# Saying Hello!!!



## MissTerious901 (Aug 19, 2008)

Hello all! 

I'm brand new to the site, and so far, I think it's pretty cool! 

Background: I've loved makeup every since I was a little girl. I used to play in my grandmothers Fashion Fair makeup when she would go to work. I remember thinking I couldn't wait to get a job so I can buy MAKEUP! (crazy, huh??) Anyway, as time moved along my OBSESSION has never went away, and I"m still a fool for cosmetics. 

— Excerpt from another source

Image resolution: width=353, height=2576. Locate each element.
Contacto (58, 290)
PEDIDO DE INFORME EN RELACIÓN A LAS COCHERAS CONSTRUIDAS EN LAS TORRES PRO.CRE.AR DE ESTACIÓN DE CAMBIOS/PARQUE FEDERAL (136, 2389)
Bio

Just wanted to say hello to everyone and I'm looking forward to learning new stuff and sharing ideas with my fellow addicts~ *wink*


----------



## MzzRach (Aug 19, 2008)

Isn't this site the best?  I just joined as well.  Welcome!


----------



## Lipglass*Lover* (Aug 19, 2008)




----------



## lara (Aug 20, 2008)

Welcome to Specktra!


----------



## nunu (Aug 20, 2008)

Hello! Welcome to Specktra!!


----------



## glam8babe (Aug 20, 2008)

welcome


----------



## gigglegirl (Aug 20, 2008)

Welcome and hope you enjoy surfing the numerous threads, learning about much new mac stuff and tips/techniques/fotds!

Have fun!


----------



## lovebuggyboo (Aug 26, 2008)




----------